8. I like the After Hours by Velvet Underground. I hate it when after hearing a song over and over again it becomes comforting, yeah but the spark that comes from listening to it for the first time disappears.

9. I still haven't remembered the thing(s) I forgot

10. I'm going to sleep now

Monday, January 4, 2010

I want a typewriter/I am extremely fond of parentheses

It is far more satisfying typing on my painfully outdated dell desktop keyboard (wow, it has a cord and everything) than it is on the soft effortless keys of my mac book. That may be the only thing I miss. Besides the occasional issues in compatibility.

See full size image





I want this. Apparently (apparently? it is!) it's made of eco-friendly bamboo and has that old-timey charm of wooden furniture.


But who uses a personal desk top anymore (besides my dad)?
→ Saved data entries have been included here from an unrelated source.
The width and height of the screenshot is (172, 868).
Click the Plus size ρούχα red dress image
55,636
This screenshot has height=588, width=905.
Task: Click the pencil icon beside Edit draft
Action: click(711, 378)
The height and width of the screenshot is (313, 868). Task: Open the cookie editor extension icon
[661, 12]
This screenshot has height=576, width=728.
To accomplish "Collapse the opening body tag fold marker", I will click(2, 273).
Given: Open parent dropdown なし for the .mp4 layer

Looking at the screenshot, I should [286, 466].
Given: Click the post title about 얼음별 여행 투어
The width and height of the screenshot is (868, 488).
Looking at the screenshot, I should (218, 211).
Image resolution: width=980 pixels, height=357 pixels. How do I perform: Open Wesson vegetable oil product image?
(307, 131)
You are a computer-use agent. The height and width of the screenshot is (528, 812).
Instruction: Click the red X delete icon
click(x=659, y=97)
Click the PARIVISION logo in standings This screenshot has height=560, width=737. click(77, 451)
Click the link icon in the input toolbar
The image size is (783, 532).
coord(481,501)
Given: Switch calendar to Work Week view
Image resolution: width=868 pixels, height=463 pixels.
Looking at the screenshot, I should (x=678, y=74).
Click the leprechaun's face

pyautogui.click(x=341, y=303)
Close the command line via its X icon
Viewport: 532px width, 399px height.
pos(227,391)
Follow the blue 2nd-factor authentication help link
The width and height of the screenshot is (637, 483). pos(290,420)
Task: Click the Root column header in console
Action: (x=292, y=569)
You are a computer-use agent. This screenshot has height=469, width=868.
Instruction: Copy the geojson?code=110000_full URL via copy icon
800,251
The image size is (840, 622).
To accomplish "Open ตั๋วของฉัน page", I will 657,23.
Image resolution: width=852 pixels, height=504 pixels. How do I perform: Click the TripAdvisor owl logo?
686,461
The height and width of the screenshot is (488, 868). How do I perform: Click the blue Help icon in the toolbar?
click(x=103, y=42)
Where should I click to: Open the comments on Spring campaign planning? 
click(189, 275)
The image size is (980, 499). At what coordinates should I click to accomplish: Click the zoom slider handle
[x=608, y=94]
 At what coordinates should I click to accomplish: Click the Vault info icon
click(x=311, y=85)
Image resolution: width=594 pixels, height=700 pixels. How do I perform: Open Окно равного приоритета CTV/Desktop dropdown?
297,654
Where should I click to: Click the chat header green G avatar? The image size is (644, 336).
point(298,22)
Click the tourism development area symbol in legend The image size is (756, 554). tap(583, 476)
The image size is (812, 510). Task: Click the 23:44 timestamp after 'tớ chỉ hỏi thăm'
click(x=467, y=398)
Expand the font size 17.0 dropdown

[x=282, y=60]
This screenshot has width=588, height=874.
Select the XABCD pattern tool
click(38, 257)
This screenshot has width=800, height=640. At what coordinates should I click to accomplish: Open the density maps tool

And aesthetically pleasing at it is, I can't completely heart it knowing that the whole point of using man made plastics is because they were found to be far more effective, constructive and durable (the same thoughts pain me when I covet romantically lovely vintage telephones). But, it's not like I'm remotely tech-savvy or anything, so I guess it wouldn't hurt me to focus primarily on looks. And seeing as how tech stuff these days becomes obsolete within a couple years or even months, eco-friendly bamboo may be the way to go.


But this. THIS. I have no rationalization for needing this. Except that I WANT IT.